What makes lobster so delicious is its sweet flavor and tender texture that pairs so well with rich, melted butter. There’s no other way to describe it than just decadence in your mouth. But, like shrimp and other shellfish, if you overcook it then the lobster meat gets rubbery and tough or mealy. And because Lobster is not cheap that makes this ingredient a little more nerve-wracking to work with at home. I cook a lot and I still fret over the lobster prep. So, to get around that try my go-to method favorite method of cooking to ensure perfect, tender lobster meat. Butter poaching. The butter imparts tons of flavor into the lobster meat while gently cooking it and keeps it tender. A butter bath is the way to go, trust me.
Tips for Butter Poaching Lobster
See the recipe below for the ratios but here’s a few tips to keep in mind when trying this butter poaching method.

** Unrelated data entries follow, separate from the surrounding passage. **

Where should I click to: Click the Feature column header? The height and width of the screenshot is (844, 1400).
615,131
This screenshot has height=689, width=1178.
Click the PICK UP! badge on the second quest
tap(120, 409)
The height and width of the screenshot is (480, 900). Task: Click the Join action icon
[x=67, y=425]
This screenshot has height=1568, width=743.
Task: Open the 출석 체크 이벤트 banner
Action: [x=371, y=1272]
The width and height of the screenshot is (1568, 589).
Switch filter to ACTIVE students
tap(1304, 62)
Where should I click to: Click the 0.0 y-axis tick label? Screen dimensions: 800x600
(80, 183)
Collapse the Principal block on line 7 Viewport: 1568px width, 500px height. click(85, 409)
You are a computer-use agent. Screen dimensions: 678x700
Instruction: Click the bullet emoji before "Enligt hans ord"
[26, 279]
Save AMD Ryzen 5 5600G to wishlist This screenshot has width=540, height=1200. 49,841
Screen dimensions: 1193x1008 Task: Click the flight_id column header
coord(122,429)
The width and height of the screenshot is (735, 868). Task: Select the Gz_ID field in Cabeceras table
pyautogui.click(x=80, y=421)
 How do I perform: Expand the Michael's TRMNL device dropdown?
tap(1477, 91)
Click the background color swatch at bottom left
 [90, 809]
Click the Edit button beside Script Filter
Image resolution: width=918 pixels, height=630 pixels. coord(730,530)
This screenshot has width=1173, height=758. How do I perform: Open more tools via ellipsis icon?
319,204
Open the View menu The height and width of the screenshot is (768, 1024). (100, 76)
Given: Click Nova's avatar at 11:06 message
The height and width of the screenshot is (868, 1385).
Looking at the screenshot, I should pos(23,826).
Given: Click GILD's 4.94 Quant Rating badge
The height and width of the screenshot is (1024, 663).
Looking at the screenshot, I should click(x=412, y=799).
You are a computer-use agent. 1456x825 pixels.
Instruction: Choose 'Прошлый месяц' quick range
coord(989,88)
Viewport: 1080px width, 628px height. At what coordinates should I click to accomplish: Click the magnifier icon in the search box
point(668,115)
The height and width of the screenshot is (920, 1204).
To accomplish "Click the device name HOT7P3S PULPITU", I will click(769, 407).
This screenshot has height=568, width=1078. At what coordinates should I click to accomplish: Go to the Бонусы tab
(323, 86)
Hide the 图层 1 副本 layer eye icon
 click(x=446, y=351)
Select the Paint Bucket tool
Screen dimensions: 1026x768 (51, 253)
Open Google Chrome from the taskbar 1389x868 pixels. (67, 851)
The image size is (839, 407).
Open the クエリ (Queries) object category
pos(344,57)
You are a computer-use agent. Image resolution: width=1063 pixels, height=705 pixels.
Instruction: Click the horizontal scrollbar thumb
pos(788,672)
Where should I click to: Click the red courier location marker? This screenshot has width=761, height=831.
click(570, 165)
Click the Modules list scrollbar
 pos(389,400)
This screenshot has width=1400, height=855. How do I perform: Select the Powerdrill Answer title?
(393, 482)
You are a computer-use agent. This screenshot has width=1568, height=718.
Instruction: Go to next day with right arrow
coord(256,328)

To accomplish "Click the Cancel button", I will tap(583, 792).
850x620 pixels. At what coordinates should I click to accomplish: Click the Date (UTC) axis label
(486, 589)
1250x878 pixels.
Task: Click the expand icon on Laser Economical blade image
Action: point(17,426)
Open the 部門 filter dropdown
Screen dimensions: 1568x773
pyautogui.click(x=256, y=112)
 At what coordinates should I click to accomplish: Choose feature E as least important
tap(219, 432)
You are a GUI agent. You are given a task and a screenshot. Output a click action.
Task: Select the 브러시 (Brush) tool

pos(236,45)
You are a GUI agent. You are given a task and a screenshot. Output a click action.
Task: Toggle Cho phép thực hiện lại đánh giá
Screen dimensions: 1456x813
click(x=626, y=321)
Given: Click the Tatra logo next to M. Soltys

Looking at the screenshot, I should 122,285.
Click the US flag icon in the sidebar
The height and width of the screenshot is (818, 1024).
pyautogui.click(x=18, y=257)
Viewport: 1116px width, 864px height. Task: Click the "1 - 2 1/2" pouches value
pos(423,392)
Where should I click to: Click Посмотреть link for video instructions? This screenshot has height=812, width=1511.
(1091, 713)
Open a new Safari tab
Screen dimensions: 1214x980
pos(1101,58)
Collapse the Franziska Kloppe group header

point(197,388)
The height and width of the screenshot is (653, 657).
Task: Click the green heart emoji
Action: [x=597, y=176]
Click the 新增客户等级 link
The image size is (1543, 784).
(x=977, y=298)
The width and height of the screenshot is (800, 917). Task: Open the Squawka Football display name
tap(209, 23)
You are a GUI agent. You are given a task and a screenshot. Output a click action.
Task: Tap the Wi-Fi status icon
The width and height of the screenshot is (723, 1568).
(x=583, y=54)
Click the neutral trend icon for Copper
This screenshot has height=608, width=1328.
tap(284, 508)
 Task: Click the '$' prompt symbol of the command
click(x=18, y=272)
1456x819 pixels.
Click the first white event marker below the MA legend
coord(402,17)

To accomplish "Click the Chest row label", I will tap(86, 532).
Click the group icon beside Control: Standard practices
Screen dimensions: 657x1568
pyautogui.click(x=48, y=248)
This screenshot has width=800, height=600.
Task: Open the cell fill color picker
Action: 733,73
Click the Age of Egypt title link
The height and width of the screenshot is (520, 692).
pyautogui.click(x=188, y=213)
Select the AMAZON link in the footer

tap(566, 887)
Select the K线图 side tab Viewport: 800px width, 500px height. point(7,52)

- Don’t let the butter boil or you will end up with tough, overcooked lobster meat. A gentle simmer. The butter needs to be hot enough to actually cook the lobster through but in a slow, gentle way. This means you need to stand watch and adjust the heat if necessary
- Baste the lobster in the butter (like you see those chefs on T.V. do when they are finishing a nice piece of steak). Use a ladle or large spoon and really pour the butter and garlic and herbs over the lobster as it’s cooking so both sides are getting all that flavor
- Use a pan that is wide enough to fit both lobster tails in but snug enough to sit in the butter. A cast iron enameled pan works well because it distributes the heat evenly, so the butter doesn’t get too hot or burn
- Exact time will vary on the size of your lobster, but you are looking for the opaque color of the raw seafood to turn a very light pink. It’s easy to let it go too far, there is a fine line between just done and overcooked. A good sign is when the lobster is still ‘relaxed’ and not curled up at the ends. Remove from heat and butter mixture right away and cool on a cutting board.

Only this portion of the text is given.